Since she has a background in art and education in engineering, she decided to pursue packaging science. In her fifth quarter at RIT, she expects to graduate next fall with a bachelor’s in packaging science.

"Life offers lots of opportunities. Suddenly something happens that gives you an opportunity you never thought of before and you find yourself doing something completely different," Goldenbaum says. "We take different paths in life than we expect. Things are difficult sometimes. But sometimes the awful things lead to new discoveries. It all seems to work out in the end."

PREP began at RIT in 1995 and enrolls 125 to 150 students per year. "PREP puts empty seats to the best possible use by offering them to people who, through no fault of their own, lose their jobs. It enables them to increase their skill sets, become more competitive in the workforce, and to make a difference in their lives," says Clark.

Someone who couldn’t agree more with the need for continued education to stay competitive is Jackie Monahan. "Everyone should take at least one class a year to stay current in the job market," she says. "If I wasn’t taking classes, I’d be reading a trashy Jackie Collins book."

Monahan always wanted to go to college. She graduated from high school a year early and started work at Eastman Kodak—just for a year, she thought, before she went to college. 28 years later, she was still there.

She pursued higher education on and off, finally enrolling in night classes at RIT for two years. In August 2001, she was let go and decided to pursue school full-time. Only money held her back.

Through PREP, Monahan will get an associate’s degree in business management through RIT’s multidisciplinary studies program.

It’s a degree she’ll have worked hard for.

"Work was a breeze compared to school. You want so badly to be perfect and sometimes you just can’t," she explains.

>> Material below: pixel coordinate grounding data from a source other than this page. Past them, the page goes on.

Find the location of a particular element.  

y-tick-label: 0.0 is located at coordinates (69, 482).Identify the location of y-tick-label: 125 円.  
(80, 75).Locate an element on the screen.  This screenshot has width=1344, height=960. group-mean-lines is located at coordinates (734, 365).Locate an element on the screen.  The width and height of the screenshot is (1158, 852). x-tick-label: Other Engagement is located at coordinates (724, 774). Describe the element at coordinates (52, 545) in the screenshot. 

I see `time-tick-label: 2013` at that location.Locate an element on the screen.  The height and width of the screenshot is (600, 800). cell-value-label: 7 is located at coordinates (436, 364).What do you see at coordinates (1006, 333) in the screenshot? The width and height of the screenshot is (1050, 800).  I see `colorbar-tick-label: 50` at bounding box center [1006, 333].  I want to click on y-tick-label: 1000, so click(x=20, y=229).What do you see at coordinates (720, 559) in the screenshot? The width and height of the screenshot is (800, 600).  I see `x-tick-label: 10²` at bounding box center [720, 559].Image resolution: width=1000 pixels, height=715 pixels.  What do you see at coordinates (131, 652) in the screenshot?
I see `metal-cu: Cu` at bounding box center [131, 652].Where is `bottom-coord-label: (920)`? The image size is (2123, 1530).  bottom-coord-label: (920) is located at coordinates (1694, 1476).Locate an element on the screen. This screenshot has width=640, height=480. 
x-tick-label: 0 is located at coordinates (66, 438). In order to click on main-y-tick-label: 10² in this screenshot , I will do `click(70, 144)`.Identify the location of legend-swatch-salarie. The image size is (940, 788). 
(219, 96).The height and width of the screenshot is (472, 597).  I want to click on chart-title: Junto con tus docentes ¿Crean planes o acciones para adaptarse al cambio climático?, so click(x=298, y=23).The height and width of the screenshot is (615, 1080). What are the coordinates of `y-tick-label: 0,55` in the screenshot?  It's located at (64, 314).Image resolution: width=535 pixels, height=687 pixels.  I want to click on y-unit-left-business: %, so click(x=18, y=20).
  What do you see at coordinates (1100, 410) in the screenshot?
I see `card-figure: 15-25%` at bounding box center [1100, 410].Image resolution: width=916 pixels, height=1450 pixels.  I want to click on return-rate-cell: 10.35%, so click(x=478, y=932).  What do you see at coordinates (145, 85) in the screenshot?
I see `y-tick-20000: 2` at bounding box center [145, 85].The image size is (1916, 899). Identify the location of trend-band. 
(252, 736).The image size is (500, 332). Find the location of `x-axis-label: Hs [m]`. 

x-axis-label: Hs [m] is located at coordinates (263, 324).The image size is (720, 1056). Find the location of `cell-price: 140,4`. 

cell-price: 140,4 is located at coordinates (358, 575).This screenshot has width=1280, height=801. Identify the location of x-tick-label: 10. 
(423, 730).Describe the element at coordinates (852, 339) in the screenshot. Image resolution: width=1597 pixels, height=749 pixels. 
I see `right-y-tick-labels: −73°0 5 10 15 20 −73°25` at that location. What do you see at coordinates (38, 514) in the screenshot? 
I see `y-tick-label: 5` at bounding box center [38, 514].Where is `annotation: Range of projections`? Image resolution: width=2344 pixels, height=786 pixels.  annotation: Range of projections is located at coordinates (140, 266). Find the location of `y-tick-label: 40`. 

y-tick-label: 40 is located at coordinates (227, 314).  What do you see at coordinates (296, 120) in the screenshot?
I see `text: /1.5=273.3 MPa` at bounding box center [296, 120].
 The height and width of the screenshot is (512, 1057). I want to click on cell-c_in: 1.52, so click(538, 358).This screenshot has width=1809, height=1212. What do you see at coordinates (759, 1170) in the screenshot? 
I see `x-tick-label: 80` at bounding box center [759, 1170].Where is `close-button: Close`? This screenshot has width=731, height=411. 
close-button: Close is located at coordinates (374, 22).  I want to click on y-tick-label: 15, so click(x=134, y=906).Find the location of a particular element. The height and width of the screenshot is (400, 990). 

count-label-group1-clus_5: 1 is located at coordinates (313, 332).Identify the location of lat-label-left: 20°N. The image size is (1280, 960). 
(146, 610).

Monahan says she used to have the attitude that experience was more important than education. But after being at RIT, she has a new appreciation for that university diploma.

About the PREP program

  • A prospective student must have worked full time for a minimum of 12 consecutive months prior to separation from their employer.
  • Only people who were laid off due to economic or business conditions qualify.
  • Dislocated workers must apply for PREP within six months of being let go.
  • A 60 percent discount is offered for credit-bearing courses for up to four consecutive academic quarters.
  • PREP students can register the business day preceding the day classes are scheduled to begin. Classes are open on a space-available basis.
  • PREP students can register for one or more courses and can take courses online.
  • Only matriculated students (either full- or part-time) can apply for additional financial aid.